Tragédias que mudaram a história.
Mas o rio próximo a Tamburello não era um impedimento. Havia uma variante para reduzir a velocidade e foi usada em 1995 removendo a curva e substituindo-a por uma chicane para o lado interno. Antes de chegar à variante Villeneuve, o circuito também foi modificado e uma curva foi feita para reduzir a velocidade. Essas mudanças persistem no circuito atual.
Além de Imola, outros layouts foram modificados, pois tiveram que ser transformados para se adaptar a um automobilismo mais seguro diante do avanço da velocidade nos carros, que por sua vez também teve melhorias. É por isso que pistas históricas como Monza, Silverstone e Spa-Francorchamps valem tanto, que, embora tenham sofrido mudanças, não mudaram sua essência nem perderam o charme e hoje fazem parte do calendário Máxima.
Duas mortes em 24 horas foi uma adaga para a F1, todo automobilismo e esporte em geral. Mas também teve impacto social porque influenciou a segurança no trânsito, como afirma Max Mosley, que foi presidente da FIA entre 1991 e 2009, em entrevista reproduzida pela Reuters: “Dois ou três acidentes teriam terminado mal se não fosse pelo trabalho realizado depois de Senna. Se você disser: 'O que a F1 deu à sociedade? A F1, e infelizmente Ayrton e Ratzenberger também, deram uma mudança na segurança rodoviária que afetou a vida de milhares. Isso não é um talvez, é certo.”
O motorista frustrado, fundador da equipe de março e líder inglês que morreu em 2021, admitiu que “o fim de semana de Imola foi um ponto de viragem para mudanças. Senna era o piloto número um, todos gostavam dele. Se não fosse Ayrton, certamente teríamos continuado da mesma forma e haveria alguma morte em mais algum tempo. Os avanços de segurança teriam ocorrido, mas provavelmente levaria mais 15 ou 20 anos. Enquanto isso, milhares de pessoas que poderiam ter morrido hoje estão vivas. E isso é o que realmente importa.”
Avanços na segurança em 1994 na F1:
-Todos os mecânicos envolvidos na detenção nos poços devem ter usado roupas à prova de fogo.
-A FIA nomeou uma equipe de especialistas para desenvolver novas tecnologias para tornar a F1 mais segura e usou a análise computacional para identificar as 27 curvas mais perigosas do calendário.
-Os testes foram feitos em manequins de pneus para conter choques. Eles ficaram presos.

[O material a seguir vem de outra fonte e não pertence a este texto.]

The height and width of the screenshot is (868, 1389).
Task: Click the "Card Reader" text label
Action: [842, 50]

-Mudanças foram feitas nos projetos do circuito e várias delas foram mais lentas.
-A velocidade no pit lane foi reduzida para 80 km/h A produção de capacetes foi padronizada.

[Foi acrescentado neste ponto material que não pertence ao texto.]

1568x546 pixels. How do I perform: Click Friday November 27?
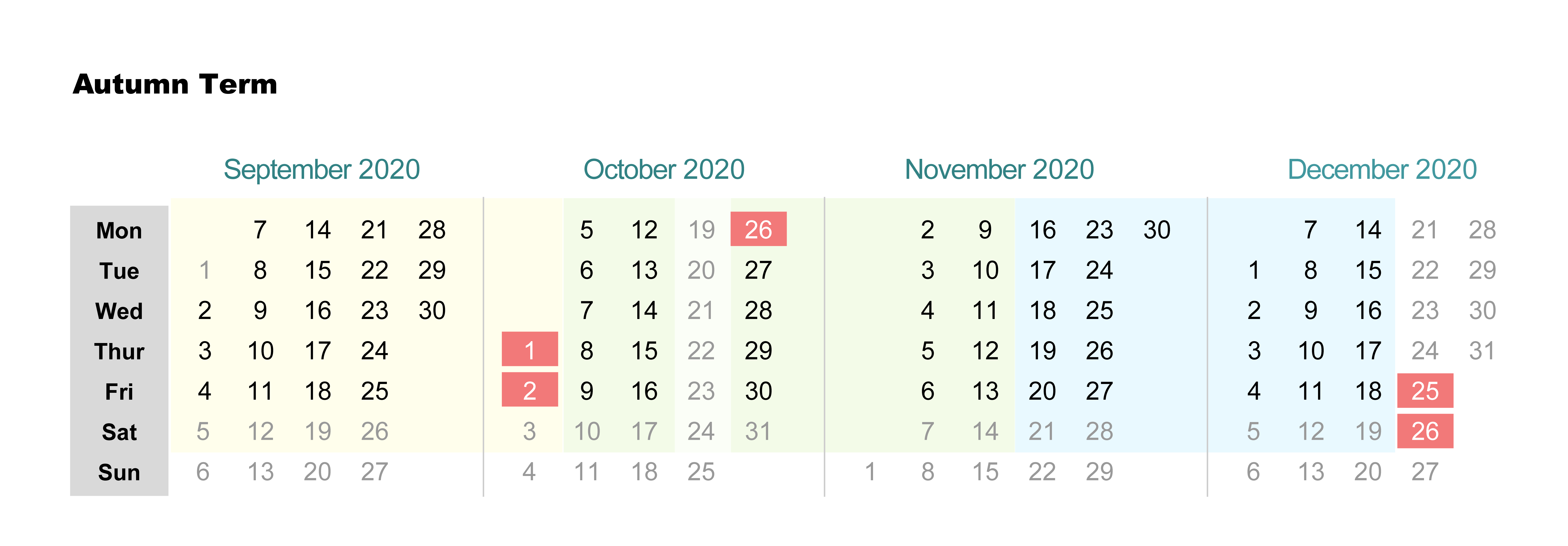click(x=1099, y=391)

-O desenvolvimento das proteções laterais para o cockpit (o local onde os pilotos vão) começou a ser desenvolvido, uma vez que foram instalados em 1996.
O Grande Prêmio de San Marino foi uma desculpa para a Itália ter duas corridas (Monza entrou). Desde 2020, começou a ser chamado de GP da Emilia Romagna e lá neste fim de semana a F1 disputa sua quarta data. É executado novamente em Imola, que sempre gera algo especial com uma atmosfera de nostalgia e memórias inesquecíveis. Infelizmente, as correções naquela pista foram atrasadas para Senna e Ratzenberger, mas suas mortes não foram em vão e hoje é um circuito seguro para Lewis Hamilton, Max Verstappen, Charles Leclerc e companhia.